The federal False Claims Act is easily the most popular law originally enacted during the civil war by Abraham Lincoln as a fraud prevention measure. In present times, the False Claims Act remains one of the federal government’s primary tools in the fight against fraud, waste, and abuse. This whistleblower law imposes civil (monetary) liability on individuals and companies who submit false claims to the federal government, and/or through their conduct cause others to submit false claims to the government. Through these actions, the federal government has recovered billions of dollars, with a large portion of that amount coming from Medicare and Medicaid fraud.
Actions brought under the False Claims Act are known as “qui tam lawsuits” or whistleblower lawsuits because the law allows a private citizen to bring a lawsuit on behalf of the federal government against those who have defrauded the government and its programs. In essence, this law deputizes private citizens to pursue fraud on the government’s behalf and share in the reward.
The first question many people ask when they learn about the False Claims Act is how they can get paid for blowing the whistle. Individuals bringing actions under the FCA are rewarded with a percentage of the amount recovered by the government because of the information they provided. In general, however, whistleblowers pursuing violations of the FCA are eligible to receive between 15%-30% of the funds recovered based on the information they provided.
The False Claims Act can be used to pursue any fraud against the federal government, regardless of the program being defrauded. Any time the federal government is defrauded by a vendor, contractor, service provider, or any other person, the government could use the False Claims Act to recover the money lost by the fraud. However, in general, healthcare fraud occurring in Medicare and Medicaid have been one of the primary drivers of FCA litigation. Government procurement/Government contracts also account for a substantial amount of fraud. Due to the money provided by the federal government in response to COVID-19 such as PPP loans, it is also likely that a significant number of FCA actions will be filed to recover such funds wrongfully obtained.
FCA cases start with a whistleblower, referred to as a “relator” when reporting misconduct under the False Claims Act, who retains an attorney to represent them.

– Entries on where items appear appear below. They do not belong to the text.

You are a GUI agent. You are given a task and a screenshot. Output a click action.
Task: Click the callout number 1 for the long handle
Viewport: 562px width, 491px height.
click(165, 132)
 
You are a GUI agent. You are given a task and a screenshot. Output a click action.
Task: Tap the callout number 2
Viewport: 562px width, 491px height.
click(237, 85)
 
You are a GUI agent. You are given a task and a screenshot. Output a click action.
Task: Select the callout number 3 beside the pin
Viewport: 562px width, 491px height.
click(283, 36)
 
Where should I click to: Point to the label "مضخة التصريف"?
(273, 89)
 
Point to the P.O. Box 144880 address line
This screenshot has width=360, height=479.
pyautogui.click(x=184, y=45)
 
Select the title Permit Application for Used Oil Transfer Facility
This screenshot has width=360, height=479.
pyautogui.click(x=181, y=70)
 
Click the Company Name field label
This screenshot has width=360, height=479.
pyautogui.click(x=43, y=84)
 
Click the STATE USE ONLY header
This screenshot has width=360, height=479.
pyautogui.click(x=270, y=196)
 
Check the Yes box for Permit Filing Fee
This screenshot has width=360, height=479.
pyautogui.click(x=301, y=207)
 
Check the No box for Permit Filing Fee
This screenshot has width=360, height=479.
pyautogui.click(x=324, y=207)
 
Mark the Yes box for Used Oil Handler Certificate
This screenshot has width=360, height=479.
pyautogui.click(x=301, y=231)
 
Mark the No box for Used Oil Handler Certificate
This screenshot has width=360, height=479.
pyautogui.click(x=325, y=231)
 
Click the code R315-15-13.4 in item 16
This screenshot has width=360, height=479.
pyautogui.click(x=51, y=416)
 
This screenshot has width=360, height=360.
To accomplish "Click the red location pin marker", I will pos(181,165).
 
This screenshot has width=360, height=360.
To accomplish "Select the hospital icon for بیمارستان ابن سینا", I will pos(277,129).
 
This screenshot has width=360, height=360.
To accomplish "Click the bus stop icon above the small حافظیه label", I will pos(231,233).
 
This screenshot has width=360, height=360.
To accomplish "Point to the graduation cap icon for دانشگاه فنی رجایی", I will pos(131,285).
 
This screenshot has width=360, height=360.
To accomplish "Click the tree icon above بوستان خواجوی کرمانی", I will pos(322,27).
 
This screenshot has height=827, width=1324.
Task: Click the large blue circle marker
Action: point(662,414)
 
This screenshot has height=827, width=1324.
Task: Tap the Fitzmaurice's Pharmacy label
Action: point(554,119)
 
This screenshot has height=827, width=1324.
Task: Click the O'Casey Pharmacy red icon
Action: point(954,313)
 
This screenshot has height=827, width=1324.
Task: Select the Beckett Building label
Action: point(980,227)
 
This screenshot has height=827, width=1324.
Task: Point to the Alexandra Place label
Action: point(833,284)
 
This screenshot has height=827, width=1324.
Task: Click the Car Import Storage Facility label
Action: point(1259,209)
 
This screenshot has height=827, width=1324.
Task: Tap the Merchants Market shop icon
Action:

If the relator’s information demonstrates an actionable claim under the FCA, the attorney files a complaint in federal court in the name of the federal government and the relator. The complaint is filed under seal to allow the government time to investigate the whistleblower’s information without tipping off the wrongdoer. While investigating the fraudulent conduct, the government will typically meet with the relator at least once to hear their story and gather additional information. Following the investigation, the government will decide whether or not to “intervene” in the action. If the government intervenes in the action, then they become the primary litigators in the case. If the government declines to intervene, then the whistleblower has the option to proceed with the case without the government, who remains the real party in interest.